When you've worked as a trainer and have already been a GM elsewhere, isn't it difficult to manage a team that you haven't selected yourself? 

It requires a great deal of energy and patience. The teams all have their own habits, then I arrive with another management style, high standards, and despite the goodwill and best intentions of the staff concerned, progress can take time. However, looking at it objectively, we've come quite a long way in a year, even if there is still a lot left to do, particularly in terms of improving autonomy.


So it's a full-time job?

That's just the right term! As I live at the hotel, I'm at the helm from dawn to dusk.


How does your high degree of involvement in your work affect your family?

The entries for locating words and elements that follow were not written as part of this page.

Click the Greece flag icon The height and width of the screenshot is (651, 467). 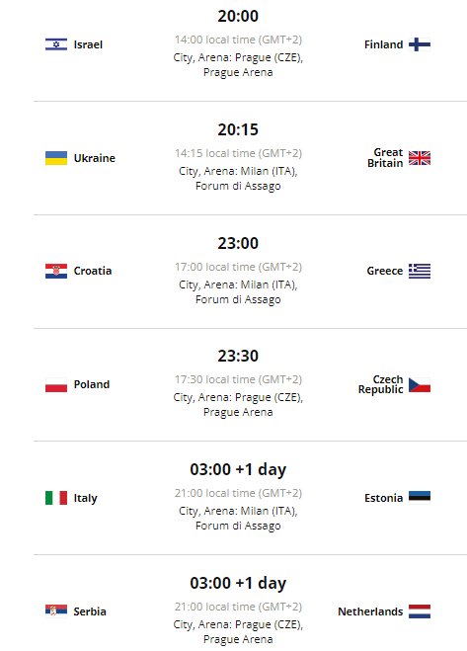(420, 271)
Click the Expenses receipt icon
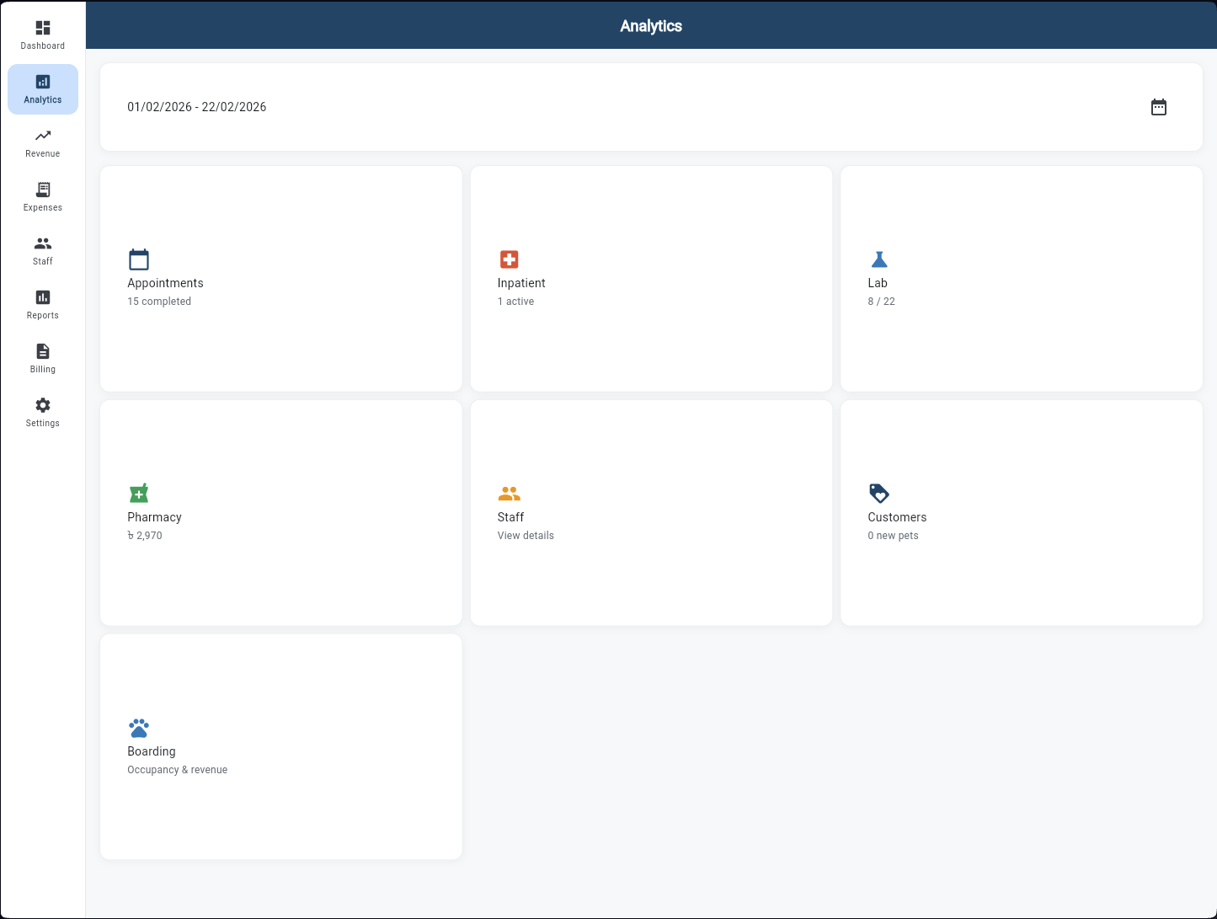 click(x=42, y=190)
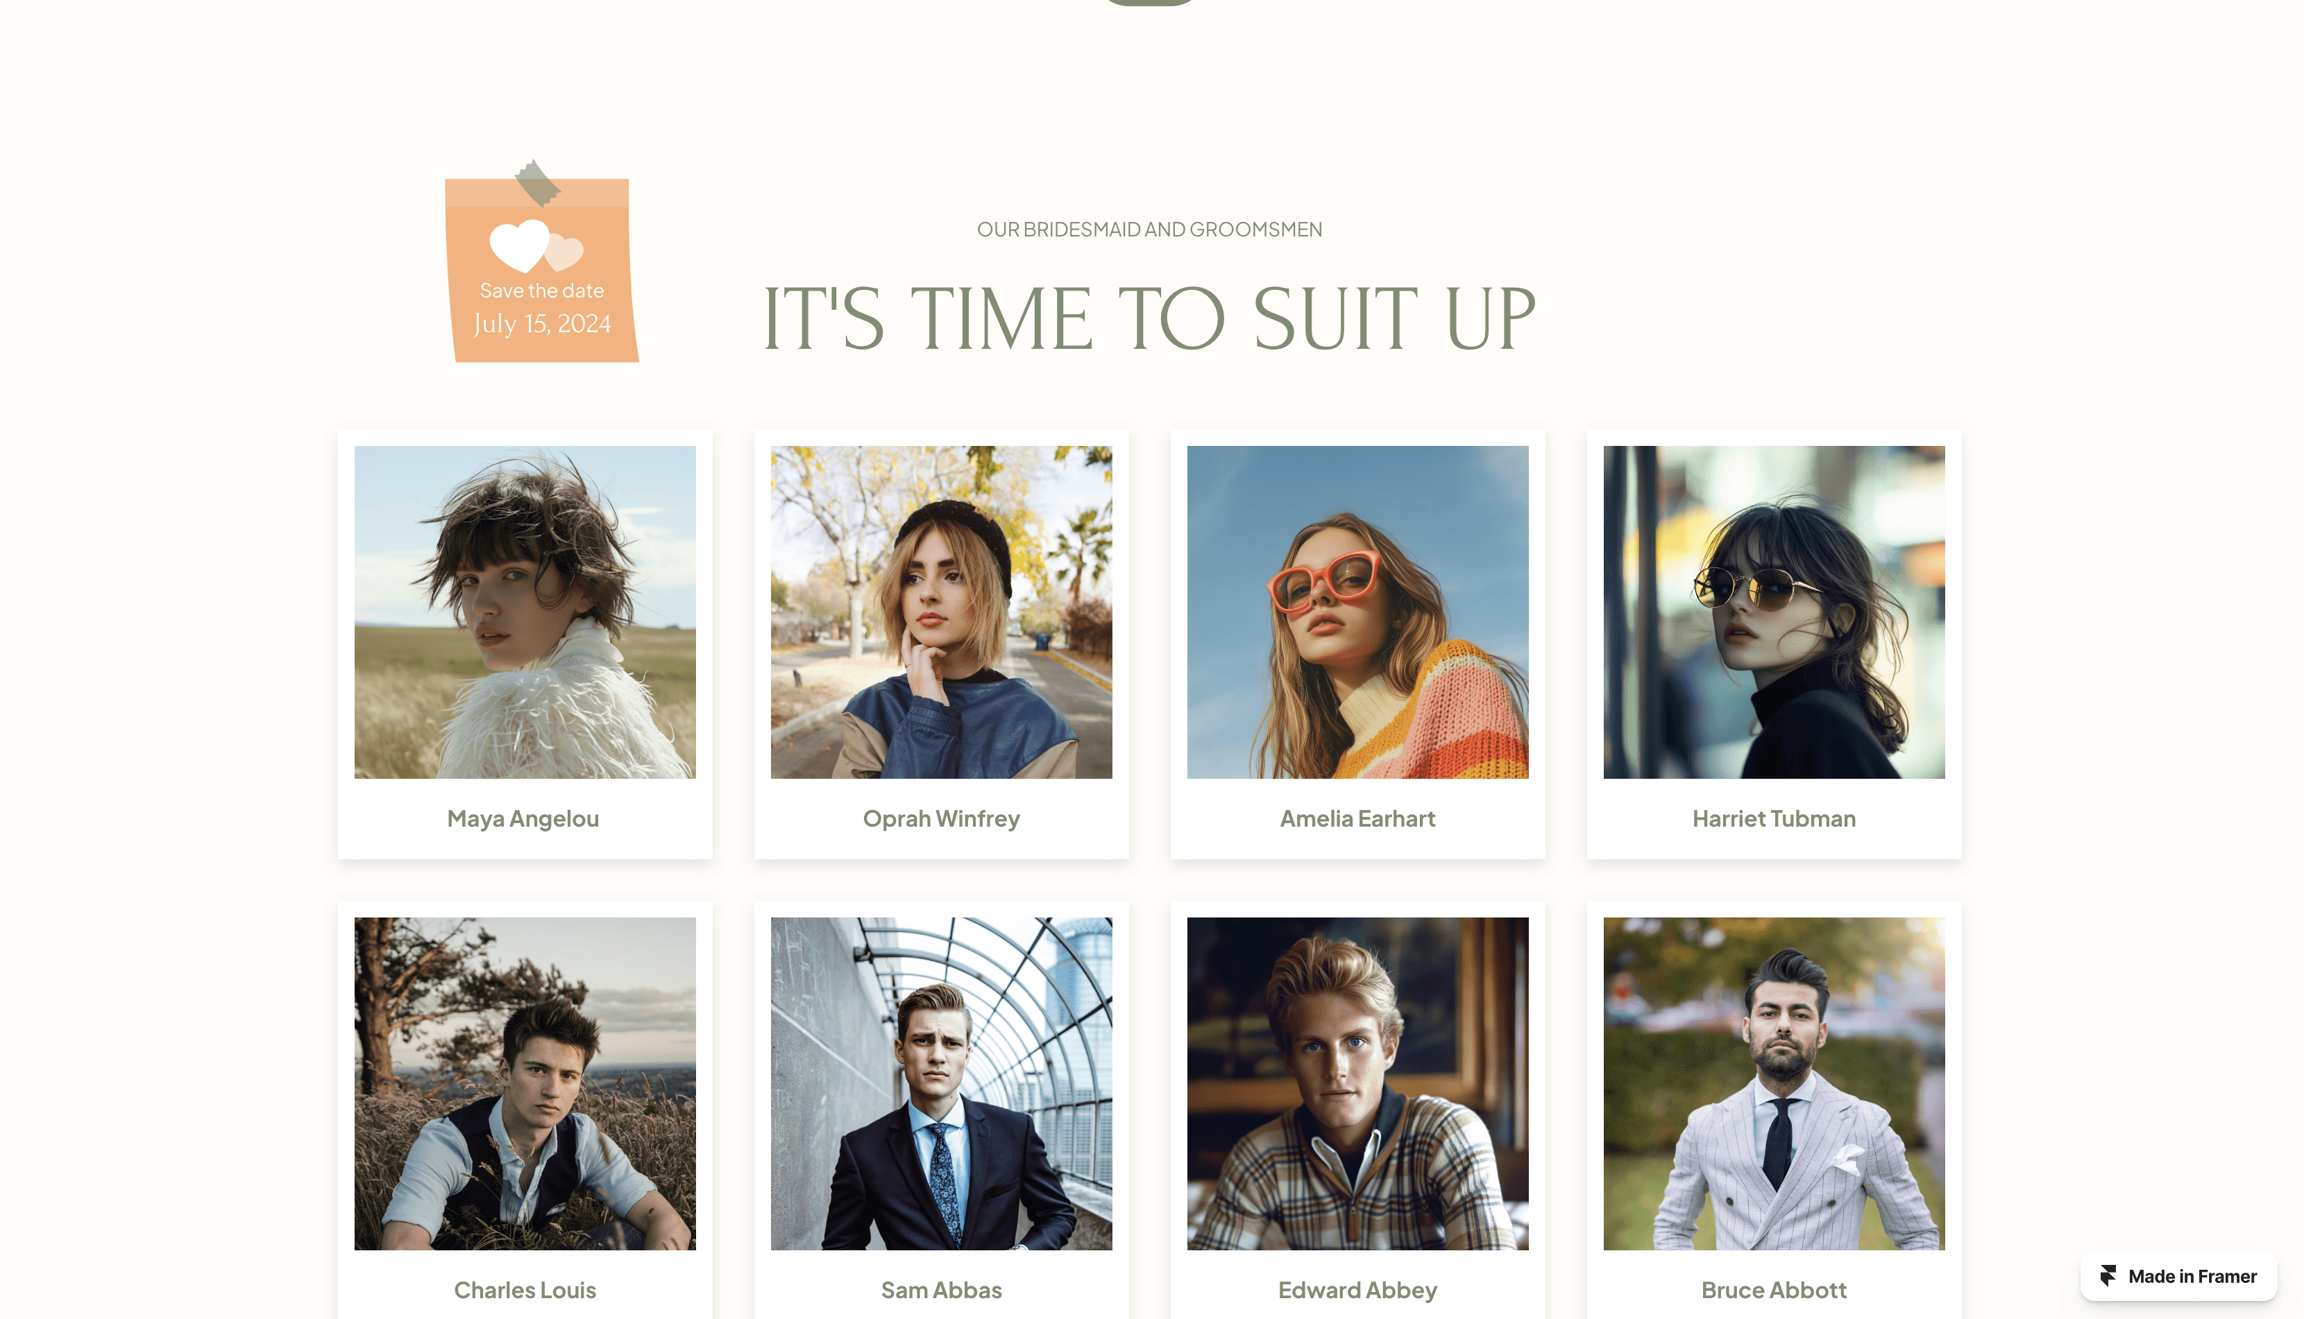Open the Made in Framer badge
The width and height of the screenshot is (2304, 1319).
pos(2179,1276)
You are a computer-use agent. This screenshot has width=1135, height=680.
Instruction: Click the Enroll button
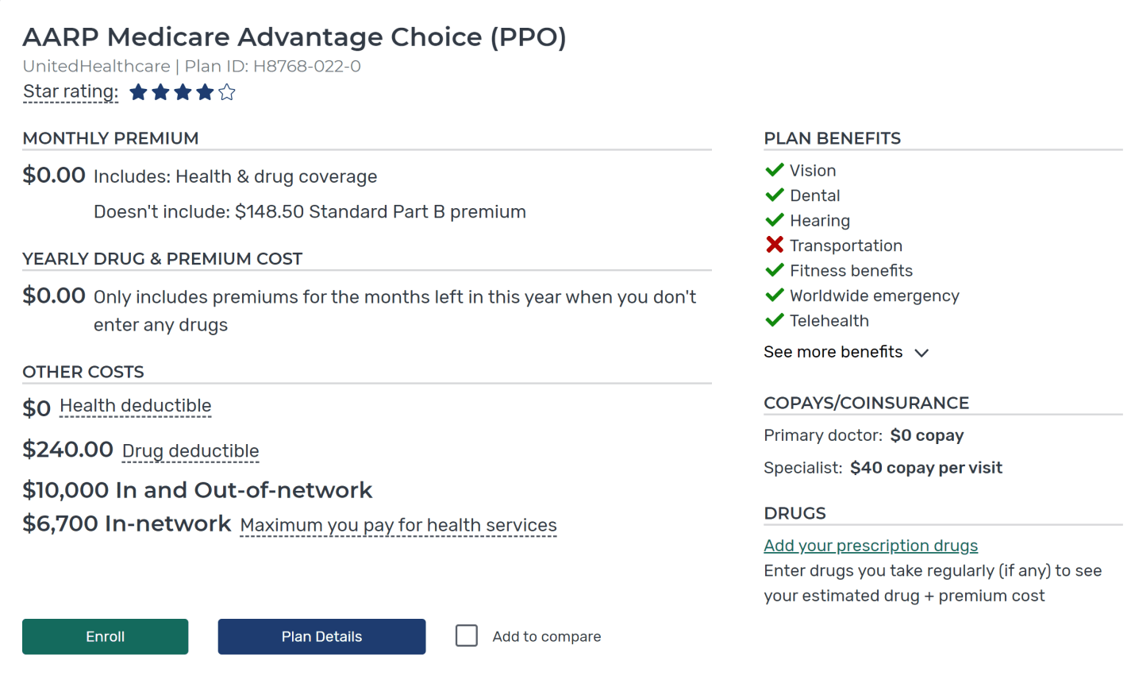click(105, 636)
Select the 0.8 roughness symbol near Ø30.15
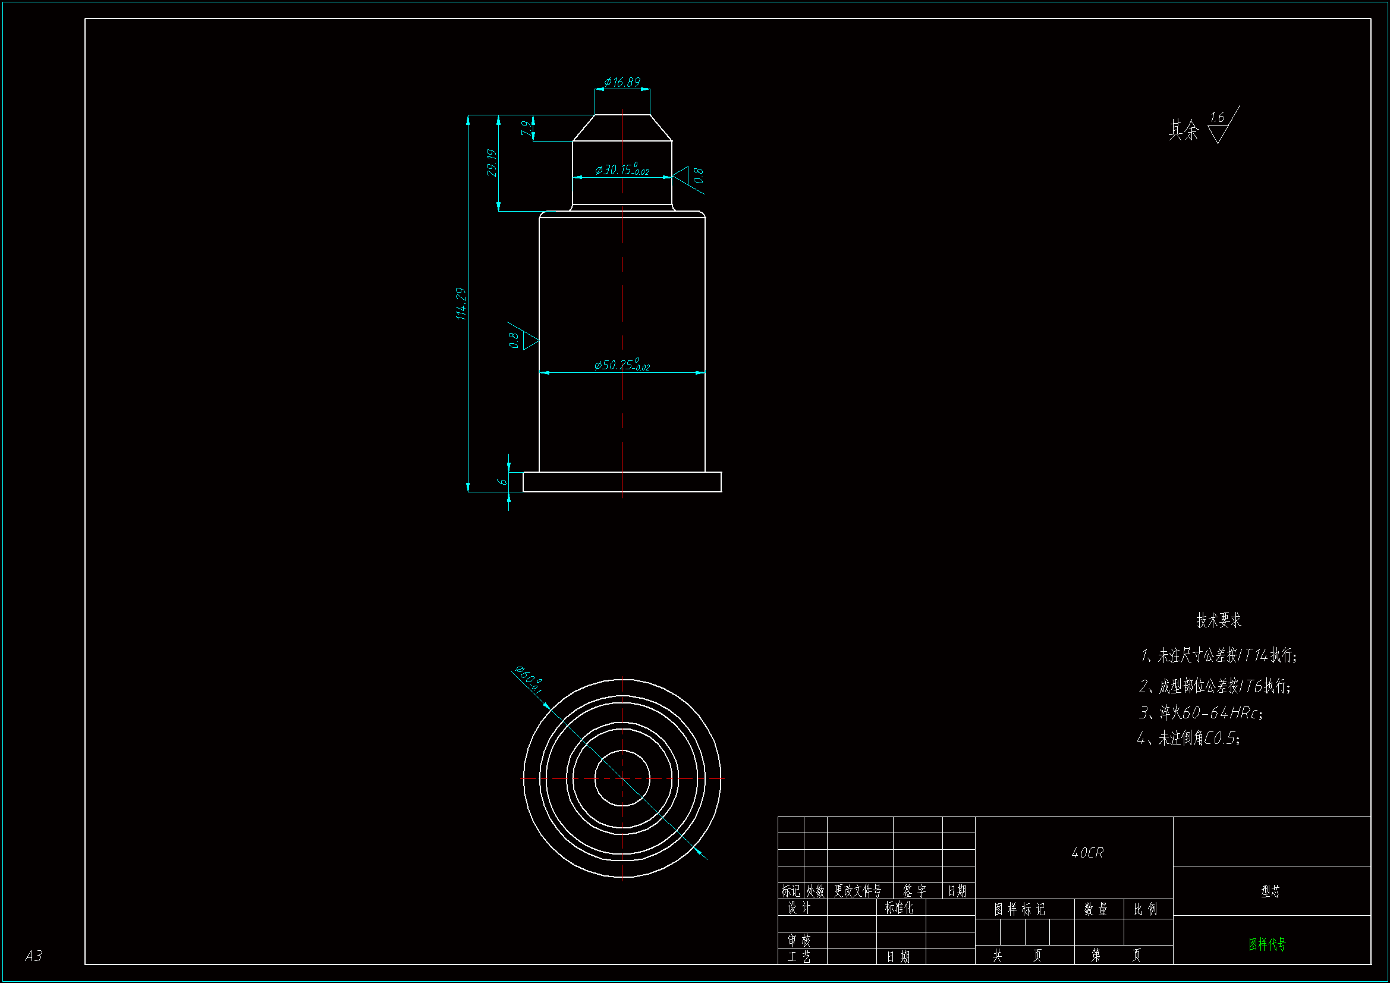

When I left Cameroon, I had to rely on my family to assume the responsibility of educating my two daughters. The youngest was just ten, so it was a big sacrifice, but I don't regret the choice I made. We see one another regularly - I go back to Cameroon for a few days each month - and despite the separation we have remained very close. I'm also proud to say that she has inherited my strength of character and that she is also prepared to fight in order to succeed.


Is it more difficult for a woman than for a man in Africa?

It's more difficult everywhere. But the hotel industry in Africa is less sexist than other sectors, even if a woman always needs to prove that she is better than the stereotypes. The adviser to the owner of Ibis Malabo and Ibis Bata has known me since I worked in Malabo. When I was introduced to the owner, he mentioned that I "worked like a man". The comparison is always there. However, we actually work more than them, because when we leave the office, a second day's work awaits us, with our families.